Granola by Lucy Mercer/A Cook and Her Books

When I was a new mom, I knew one thing for sure: I didn't have the first clue what I was doing. So I did what sensible mommies do: I paid someone to teach me how to play with my baby. I confess here that beginning when my daughter was 5 months old and could barely sit up, I drove 45 minutes from my home to the Gymboree play program, where other new mommies took off their shoes, sat in a circle and clapped and sang and learned how to play all over again. My baby daughter didn’t make friends there, absorbing the colors and sounds and trying to avoid the screaming toddlers was consuming enough, but Gymboree was really all about the moms, and I made a keeper of a friend.

Mary Jo is the girl that everyone wants to be friends with, the leader of the nice pack. I tend to shyness in groups, but Mary Jo is the kind of girl who is everyone’s friend, and she became my first new mommy friend by giving me a compliment that I hold dear to my heart - she said I was a little bit granola. She redeemed this odd comment by saying that she was a little bit granola, too. In fact, she was a full-blown seitan-eating vegetarian. I think she said I was “granola” because my husband and I were building our house at the time (really building our house, as in “my husband comes home every afternoon from his office job, puts on his jeans, work boots, and tool belt, and builds our house.”)

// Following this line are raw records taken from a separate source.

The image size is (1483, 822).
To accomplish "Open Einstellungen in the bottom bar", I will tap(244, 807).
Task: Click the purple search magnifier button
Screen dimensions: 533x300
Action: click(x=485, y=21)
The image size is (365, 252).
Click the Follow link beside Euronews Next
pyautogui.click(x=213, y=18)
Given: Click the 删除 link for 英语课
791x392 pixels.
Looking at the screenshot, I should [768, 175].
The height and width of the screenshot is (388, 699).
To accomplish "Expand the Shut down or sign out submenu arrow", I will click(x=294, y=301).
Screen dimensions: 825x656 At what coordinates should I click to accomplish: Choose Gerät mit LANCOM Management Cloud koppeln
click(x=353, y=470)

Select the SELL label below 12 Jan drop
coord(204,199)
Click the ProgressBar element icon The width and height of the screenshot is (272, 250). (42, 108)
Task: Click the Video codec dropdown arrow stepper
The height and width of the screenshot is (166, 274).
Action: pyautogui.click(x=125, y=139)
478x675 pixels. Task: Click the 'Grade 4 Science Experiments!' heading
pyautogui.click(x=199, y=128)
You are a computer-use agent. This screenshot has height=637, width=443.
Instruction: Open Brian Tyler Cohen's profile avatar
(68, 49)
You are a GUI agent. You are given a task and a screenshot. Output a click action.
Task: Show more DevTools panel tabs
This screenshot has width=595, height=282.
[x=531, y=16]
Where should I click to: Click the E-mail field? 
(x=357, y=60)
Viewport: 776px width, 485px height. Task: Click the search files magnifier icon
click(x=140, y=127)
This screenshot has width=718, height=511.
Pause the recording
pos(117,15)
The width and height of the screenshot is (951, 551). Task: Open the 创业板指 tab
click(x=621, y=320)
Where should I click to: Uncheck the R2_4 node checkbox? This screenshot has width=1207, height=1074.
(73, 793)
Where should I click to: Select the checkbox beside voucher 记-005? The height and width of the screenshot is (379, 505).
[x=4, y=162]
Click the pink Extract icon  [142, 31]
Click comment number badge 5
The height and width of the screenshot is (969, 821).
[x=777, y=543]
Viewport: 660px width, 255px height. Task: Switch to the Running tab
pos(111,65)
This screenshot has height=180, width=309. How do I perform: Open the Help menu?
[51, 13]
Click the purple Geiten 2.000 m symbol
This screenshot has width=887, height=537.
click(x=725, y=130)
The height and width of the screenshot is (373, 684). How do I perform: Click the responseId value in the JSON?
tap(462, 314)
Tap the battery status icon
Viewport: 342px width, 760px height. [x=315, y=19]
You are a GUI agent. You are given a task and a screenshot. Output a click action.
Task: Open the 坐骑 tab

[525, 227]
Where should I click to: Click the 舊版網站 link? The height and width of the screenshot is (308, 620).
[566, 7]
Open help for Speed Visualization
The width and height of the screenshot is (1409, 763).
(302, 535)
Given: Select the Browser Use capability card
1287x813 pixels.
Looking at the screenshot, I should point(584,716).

Mary Jo and I spent the next couple of years dragging our babies around Atlanta - the zoo, the museums, the parks. She introduced me to her Merry Band, a lively bunch of mommies from the ‘hood, flip-flop and sunglass-wearing girls who talked about stuff I had no clue about - potty training, SUVs vs. minivans, kindergarten. It was my first taste of the mommy network that I’ve relied on ever since, the women who reach into their well of personal experiences and share.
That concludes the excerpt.